↓↓↓

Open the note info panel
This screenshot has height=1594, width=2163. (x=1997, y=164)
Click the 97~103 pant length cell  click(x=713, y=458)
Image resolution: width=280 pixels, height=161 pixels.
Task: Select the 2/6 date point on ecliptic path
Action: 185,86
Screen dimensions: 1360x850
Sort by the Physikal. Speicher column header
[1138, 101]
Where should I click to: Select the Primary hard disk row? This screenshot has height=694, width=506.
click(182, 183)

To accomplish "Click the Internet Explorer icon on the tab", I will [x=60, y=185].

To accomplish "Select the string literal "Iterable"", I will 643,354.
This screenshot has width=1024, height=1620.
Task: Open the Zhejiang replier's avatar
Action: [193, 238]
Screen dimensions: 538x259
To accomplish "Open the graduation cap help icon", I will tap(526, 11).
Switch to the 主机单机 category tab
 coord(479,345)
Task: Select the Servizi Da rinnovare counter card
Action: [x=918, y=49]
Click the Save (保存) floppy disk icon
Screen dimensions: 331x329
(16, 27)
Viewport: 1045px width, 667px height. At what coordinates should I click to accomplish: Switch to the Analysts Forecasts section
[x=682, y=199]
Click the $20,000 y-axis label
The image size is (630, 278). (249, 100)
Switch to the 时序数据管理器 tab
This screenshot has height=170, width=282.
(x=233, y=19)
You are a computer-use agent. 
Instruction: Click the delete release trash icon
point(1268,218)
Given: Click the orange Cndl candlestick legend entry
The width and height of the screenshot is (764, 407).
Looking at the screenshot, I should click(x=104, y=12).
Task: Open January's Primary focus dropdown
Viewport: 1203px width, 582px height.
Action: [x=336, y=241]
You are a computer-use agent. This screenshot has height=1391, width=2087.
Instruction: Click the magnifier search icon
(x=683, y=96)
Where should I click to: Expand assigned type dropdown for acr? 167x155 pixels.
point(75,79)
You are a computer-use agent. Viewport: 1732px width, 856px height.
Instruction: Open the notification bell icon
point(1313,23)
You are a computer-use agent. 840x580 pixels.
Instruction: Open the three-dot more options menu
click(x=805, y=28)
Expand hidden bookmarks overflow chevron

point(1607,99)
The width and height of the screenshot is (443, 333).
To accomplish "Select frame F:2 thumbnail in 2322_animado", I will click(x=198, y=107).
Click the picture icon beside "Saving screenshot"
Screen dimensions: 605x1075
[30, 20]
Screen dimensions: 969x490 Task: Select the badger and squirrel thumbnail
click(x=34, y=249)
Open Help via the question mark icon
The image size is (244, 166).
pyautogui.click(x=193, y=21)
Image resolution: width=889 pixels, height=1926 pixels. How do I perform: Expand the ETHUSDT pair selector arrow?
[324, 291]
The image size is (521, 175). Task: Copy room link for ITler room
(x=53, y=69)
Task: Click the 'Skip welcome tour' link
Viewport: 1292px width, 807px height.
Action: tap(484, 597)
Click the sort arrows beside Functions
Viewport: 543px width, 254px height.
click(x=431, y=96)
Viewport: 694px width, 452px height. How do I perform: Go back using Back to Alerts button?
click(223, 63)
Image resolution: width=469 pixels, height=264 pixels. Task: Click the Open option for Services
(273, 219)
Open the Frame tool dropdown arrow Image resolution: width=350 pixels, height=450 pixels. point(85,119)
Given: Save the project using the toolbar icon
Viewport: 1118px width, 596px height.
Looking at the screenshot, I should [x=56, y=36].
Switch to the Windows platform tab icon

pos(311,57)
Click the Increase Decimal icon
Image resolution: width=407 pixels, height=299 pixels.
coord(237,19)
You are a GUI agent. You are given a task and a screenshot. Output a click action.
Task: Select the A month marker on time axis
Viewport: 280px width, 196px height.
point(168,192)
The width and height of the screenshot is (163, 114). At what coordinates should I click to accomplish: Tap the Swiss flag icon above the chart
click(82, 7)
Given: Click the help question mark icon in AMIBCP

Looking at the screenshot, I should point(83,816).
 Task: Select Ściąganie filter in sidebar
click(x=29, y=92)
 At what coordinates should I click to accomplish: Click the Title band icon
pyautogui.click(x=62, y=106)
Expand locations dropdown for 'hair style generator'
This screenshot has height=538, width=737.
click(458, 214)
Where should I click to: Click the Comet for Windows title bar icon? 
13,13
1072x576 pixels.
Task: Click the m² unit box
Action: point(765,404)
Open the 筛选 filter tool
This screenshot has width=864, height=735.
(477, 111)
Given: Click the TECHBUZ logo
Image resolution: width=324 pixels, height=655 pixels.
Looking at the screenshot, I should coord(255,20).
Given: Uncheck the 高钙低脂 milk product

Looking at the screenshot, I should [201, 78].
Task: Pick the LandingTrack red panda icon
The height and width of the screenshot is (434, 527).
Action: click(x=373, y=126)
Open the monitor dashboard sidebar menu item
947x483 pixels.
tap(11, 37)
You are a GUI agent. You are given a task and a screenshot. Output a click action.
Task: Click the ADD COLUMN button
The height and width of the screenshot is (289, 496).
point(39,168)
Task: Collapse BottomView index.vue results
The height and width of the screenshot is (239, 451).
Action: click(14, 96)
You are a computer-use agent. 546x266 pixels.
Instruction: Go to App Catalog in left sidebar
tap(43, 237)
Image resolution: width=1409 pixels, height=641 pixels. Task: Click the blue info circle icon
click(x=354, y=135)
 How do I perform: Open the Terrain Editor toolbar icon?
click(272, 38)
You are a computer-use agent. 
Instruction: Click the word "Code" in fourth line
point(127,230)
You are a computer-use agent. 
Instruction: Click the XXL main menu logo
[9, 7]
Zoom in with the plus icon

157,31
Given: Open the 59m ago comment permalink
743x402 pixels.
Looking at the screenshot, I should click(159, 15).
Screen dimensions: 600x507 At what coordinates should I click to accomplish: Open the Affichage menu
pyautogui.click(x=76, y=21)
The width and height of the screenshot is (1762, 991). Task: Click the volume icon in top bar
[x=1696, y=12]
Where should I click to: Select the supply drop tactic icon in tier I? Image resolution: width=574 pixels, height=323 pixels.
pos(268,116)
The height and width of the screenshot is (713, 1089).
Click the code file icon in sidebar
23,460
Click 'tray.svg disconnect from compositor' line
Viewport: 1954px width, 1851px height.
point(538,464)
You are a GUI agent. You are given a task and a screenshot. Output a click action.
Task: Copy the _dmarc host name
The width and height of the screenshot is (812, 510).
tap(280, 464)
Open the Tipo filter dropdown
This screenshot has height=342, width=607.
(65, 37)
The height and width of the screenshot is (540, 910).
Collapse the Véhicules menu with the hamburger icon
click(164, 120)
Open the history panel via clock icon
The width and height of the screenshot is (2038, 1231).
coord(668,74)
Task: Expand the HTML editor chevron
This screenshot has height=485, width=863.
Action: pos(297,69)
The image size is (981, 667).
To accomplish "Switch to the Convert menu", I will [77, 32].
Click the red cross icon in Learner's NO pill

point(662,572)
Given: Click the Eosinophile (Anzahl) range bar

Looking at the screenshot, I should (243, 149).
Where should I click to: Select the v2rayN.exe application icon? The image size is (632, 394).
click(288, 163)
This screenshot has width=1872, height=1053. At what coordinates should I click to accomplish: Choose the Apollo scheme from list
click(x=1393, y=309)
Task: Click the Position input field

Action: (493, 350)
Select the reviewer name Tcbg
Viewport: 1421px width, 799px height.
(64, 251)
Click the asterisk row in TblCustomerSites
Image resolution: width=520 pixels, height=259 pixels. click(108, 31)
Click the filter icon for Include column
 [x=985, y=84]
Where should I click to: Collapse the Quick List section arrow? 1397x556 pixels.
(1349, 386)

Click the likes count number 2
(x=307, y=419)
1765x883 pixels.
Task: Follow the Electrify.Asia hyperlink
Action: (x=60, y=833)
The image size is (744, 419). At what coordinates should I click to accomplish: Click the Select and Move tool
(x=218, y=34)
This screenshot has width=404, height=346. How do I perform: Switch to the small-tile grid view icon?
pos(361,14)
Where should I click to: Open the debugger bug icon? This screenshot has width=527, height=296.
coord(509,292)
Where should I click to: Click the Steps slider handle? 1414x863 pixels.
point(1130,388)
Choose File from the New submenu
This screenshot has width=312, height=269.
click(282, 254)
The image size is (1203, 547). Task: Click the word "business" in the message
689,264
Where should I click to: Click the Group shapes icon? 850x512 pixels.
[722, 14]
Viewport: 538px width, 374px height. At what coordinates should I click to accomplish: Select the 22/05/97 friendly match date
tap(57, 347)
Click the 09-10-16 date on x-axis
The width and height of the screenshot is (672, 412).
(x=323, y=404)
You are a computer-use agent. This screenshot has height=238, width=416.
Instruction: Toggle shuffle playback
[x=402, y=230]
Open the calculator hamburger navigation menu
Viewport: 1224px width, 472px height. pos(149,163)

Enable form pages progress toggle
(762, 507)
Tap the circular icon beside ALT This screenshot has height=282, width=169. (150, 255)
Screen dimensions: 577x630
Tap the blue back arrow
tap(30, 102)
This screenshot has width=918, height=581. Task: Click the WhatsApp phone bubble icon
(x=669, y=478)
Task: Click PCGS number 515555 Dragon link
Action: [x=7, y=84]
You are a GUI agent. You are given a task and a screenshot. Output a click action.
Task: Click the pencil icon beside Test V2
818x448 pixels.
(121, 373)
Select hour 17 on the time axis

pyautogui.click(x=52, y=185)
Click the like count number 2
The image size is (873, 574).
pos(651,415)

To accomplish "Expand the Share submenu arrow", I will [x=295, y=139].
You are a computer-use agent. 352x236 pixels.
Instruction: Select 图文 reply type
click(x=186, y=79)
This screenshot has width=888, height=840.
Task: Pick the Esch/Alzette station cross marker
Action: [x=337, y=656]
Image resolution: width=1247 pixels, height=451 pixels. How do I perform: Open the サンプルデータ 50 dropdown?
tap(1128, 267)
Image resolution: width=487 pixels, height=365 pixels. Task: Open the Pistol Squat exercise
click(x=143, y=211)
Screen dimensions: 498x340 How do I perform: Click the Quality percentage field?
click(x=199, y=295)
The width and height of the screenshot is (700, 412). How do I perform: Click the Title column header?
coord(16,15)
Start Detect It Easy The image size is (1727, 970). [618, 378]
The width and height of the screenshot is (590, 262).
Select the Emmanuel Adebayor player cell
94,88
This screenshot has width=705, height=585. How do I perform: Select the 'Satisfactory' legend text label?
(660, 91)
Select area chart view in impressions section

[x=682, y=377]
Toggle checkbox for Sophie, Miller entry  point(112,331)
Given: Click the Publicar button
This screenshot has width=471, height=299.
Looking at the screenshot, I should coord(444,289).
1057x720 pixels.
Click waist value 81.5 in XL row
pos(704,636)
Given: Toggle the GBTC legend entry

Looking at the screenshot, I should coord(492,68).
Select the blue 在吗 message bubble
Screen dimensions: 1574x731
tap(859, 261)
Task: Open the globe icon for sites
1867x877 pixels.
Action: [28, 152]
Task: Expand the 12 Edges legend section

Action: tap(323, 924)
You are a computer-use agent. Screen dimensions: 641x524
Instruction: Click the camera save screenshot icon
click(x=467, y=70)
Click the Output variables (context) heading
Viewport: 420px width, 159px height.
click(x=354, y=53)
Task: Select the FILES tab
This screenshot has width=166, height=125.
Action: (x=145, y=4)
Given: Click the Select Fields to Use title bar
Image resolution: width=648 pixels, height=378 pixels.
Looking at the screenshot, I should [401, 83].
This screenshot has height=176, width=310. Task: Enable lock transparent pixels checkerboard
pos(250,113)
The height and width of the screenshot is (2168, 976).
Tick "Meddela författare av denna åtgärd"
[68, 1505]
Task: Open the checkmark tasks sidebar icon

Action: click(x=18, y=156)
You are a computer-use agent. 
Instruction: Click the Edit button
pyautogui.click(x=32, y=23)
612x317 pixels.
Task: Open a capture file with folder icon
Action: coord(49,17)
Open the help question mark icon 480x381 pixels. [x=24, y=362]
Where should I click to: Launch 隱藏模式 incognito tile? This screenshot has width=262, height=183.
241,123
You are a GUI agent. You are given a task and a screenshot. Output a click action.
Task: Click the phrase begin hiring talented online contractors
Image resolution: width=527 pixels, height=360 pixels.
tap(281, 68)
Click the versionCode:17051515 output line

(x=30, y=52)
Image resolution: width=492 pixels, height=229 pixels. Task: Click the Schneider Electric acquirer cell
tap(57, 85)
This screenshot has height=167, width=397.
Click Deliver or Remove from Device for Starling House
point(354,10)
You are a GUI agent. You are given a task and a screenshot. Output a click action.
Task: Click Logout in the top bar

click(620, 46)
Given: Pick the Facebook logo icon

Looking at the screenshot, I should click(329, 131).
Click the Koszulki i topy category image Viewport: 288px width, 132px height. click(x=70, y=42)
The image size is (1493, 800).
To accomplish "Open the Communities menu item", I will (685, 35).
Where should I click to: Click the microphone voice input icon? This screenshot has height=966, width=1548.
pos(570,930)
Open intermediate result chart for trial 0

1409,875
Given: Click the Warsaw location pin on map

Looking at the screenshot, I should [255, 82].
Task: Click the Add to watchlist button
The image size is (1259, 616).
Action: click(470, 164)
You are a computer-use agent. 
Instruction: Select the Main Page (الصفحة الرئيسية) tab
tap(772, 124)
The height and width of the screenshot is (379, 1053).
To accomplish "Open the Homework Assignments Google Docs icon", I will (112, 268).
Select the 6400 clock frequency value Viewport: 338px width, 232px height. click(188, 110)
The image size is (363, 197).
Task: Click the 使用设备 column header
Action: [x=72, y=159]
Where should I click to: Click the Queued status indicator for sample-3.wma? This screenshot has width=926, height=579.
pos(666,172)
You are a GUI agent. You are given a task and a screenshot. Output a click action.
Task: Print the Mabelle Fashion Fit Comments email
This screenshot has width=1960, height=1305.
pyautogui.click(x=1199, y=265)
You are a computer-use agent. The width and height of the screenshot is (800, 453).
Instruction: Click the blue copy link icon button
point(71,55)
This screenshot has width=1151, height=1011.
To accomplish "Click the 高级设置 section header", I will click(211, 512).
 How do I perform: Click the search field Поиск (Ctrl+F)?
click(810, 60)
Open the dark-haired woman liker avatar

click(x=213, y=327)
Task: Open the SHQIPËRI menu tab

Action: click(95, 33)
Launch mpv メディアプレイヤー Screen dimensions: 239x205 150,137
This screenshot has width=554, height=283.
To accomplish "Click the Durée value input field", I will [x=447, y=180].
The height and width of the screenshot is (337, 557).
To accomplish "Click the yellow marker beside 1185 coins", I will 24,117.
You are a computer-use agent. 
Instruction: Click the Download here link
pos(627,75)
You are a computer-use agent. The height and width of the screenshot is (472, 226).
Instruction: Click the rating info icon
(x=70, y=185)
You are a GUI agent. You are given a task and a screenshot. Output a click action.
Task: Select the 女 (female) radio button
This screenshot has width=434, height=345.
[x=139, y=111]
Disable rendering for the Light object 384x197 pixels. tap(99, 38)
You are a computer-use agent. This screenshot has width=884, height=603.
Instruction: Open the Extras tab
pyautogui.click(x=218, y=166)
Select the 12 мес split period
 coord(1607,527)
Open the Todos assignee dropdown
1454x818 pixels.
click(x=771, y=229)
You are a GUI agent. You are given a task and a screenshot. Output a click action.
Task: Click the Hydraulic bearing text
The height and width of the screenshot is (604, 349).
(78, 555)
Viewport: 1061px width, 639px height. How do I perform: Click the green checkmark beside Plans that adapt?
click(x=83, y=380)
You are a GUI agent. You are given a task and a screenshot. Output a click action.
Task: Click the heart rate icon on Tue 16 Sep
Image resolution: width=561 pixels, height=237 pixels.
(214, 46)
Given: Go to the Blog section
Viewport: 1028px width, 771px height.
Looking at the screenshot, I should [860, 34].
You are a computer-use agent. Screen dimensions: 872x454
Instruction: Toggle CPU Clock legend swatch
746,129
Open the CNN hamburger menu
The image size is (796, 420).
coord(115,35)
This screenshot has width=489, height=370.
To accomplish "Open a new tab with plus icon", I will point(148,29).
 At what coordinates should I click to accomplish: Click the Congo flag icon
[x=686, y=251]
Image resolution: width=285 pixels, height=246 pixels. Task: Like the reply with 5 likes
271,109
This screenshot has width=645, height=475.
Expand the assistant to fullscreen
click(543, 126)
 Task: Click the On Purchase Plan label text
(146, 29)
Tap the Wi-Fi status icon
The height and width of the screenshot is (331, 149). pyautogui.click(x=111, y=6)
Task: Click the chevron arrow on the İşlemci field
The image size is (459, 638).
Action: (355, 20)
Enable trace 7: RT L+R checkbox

↑↑↑

-- Required work --
Format the lines of the entries above, starting at the line containing "Open the dark-haired woman liker avatar" and ending at the line containing "Launch mpv メディアプレイヤー", as a JSON list of strings with one string per line and blank lines omitted.

-- Final result --
[
  "Open the dark-haired woman liker avatar",
  "click(x=213, y=327)",
  "Task: Open the SHQIPËRI menu tab",
  "Action: click(95, 33)",
  "Launch mpv メディアプレイヤー Screen dimensions: 239x205 150,137"
]